***** PASSAGE SHOWN

Amidst the natural insufficiencies and errors of Descartes' account of the modes in which the universe may be supposed to have been evolved, the idea of that evolution itself as a methodical progression development from the operation of vast mechanical, chemical, and other laws, in virtue of which the heavens and the earth naturally assumed their present form, is a conception the probability of which modern science is confirming; nor must the merit of entertaining it be grudgingly denied to Descartes, scanty and jejune as is the apparatus of causes by which he accounts for the all but infinite effects. It is an idea, however, which he timidly disclaims as the true theory of the subject; and affirms that he only thinks every thing might have been produced in such a course of development. We shall nevertheless concede him the honour he is anxious to divest himself of; for it is pretty certain that he is here merely fencing. His dread of the odium and persecution attendant upon alleged heterodoxy is constantly impelling him to say that he reasons ex hypothesi, when we can yet see that he believes the hypothesis to be fact. However, his words are, 'I do not wish it to be inferred from my reasonings, that the world has been created in the mode I have explained; for it is much more probable that God made it from the beginning such as it was to be.'

So confident is the tone in which Descartes speaks of his à priori system, of the possible construction of a universe on his principles; so firm is his tread over what he deems a 'pavement of adamant,' that we can hardly divest ourselves of the belief that he would have been willing to stand a test to which few even of the most sanguine of the children of philosophy would venture to submit. We have sometimes thought that if the Supreme were pleased to delegate for awhile his omnipotence to some archangel, instructed to furnish the human fabricators of his universe with the elements of their hypotheses (atoms and forces and combinations of these according to their own definition), on condition of their attempting to realise their conceptions,-most of them would, at last, shrink from the proffer, lest the ignominy of utter failure should awaken shouts of laughter at the short-sightedness of their paper theories. We almost think that Descartes would boldly persevere, and still affirm, as he has done, that though he did not assert that the universe was really constructed in his way (but probably in 'methods much more perfect'), yet that on his plan a very decent universe might be constructed notwithstanding; and it would probably require a few gyrations in one of his own 'vortices' thoroughly to undeceive him.

**********

### DIRECTIONS
[1] Please answer these questions from the passage on Descartes:
(a) According to the words quoted from Descartes, what is it much more probable that God did?
(b) What phrase does Descartes use for the ground he treads on so firmly?
(c) What does the passage say would probably be required to thoroughly undeceive him?
[2] In the rows, substitute "How can I do" for "How do I perform" in the part that opens with the line containing "I will point(554,378)." and closes with the line containing "(x=24, y=44)". Return only those lines, with nothing else changed.
The passage and the rows that follow it come from separate sources.

***** DATA EXCERPTS

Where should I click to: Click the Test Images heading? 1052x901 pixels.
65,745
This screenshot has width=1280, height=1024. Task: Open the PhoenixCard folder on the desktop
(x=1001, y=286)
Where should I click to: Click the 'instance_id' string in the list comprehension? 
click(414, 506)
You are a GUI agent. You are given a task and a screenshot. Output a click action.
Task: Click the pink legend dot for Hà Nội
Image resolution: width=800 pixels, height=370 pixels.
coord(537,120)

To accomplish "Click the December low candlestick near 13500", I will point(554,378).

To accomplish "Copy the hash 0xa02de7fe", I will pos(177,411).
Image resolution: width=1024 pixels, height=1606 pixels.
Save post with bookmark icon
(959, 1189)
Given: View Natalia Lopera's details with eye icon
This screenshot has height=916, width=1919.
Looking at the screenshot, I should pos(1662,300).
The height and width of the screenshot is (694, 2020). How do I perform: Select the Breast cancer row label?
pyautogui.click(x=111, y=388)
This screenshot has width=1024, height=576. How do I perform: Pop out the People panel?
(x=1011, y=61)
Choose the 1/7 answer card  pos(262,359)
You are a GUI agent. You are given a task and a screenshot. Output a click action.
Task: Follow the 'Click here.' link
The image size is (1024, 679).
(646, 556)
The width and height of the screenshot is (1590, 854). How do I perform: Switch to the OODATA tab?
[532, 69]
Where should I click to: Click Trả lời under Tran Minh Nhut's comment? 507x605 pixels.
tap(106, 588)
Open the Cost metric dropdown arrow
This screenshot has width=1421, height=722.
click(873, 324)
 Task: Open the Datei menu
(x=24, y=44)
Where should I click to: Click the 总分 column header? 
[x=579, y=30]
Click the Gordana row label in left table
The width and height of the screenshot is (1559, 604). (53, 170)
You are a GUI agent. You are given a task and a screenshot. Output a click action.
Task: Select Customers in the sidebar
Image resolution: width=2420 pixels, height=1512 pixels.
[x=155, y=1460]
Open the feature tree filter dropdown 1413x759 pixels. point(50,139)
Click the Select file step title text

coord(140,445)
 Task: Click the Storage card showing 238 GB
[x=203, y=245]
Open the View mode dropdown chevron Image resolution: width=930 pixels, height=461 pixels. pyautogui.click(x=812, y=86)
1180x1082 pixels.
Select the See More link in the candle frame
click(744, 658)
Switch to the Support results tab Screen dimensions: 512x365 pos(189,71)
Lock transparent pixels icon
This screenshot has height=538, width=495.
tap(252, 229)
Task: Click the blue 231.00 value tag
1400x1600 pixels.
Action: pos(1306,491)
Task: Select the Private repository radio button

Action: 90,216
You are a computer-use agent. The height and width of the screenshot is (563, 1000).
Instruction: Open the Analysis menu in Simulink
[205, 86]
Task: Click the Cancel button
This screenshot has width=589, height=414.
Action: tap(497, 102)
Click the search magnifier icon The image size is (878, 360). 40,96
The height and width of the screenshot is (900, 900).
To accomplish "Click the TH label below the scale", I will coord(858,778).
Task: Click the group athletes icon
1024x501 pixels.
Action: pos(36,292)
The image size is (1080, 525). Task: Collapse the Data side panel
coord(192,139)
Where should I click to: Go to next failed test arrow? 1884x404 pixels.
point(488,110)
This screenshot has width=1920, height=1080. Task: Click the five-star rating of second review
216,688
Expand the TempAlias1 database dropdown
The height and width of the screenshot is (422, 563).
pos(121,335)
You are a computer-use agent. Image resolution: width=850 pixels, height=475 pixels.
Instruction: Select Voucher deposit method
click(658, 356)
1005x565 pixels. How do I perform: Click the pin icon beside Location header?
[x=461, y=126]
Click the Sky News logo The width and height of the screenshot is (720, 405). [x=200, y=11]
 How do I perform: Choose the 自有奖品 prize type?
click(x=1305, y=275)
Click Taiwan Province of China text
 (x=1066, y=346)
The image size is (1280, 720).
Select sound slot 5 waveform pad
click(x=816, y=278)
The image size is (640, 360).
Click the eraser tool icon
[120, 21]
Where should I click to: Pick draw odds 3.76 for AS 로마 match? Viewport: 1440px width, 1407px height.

**********

### ANSWERS TO THE EXERCISES
[1]
(a) Made the world from the beginning such as it was to be.
(b) A 'pavement of adamant.'
(c) A few gyrations in one of his own 'vortices.'

[2]
To accomplish "Click the December low candlestick near 13500", I will point(554,378).

To accomplish "Copy the hash 0xa02de7fe", I will pos(177,411).
Image resolution: width=1024 pixels, height=1606 pixels.
Save post with bookmark icon
(959, 1189)
Given: View Natalia Lopera's details with eye icon
This screenshot has height=916, width=1919.
Looking at the screenshot, I should pos(1662,300).
The height and width of the screenshot is (694, 2020). How can I do: Select the Breast cancer row label?
pyautogui.click(x=111, y=388)
This screenshot has width=1024, height=576. How can I do: Pop out the People panel?
(x=1011, y=61)
Choose the 1/7 answer card  pos(262,359)
You are a GUI agent. You are given a task and a screenshot. Output a click action.
Task: Follow the 'Click here.' link
The image size is (1024, 679).
(646, 556)
The width and height of the screenshot is (1590, 854). How can I do: Switch to the OODATA tab?
[532, 69]
Where should I click to: Click Trả lời under Tran Minh Nhut's comment? 507x605 pixels.
tap(106, 588)
Open the Cost metric dropdown arrow
This screenshot has width=1421, height=722.
click(873, 324)
 Task: Open the Datei menu
(x=24, y=44)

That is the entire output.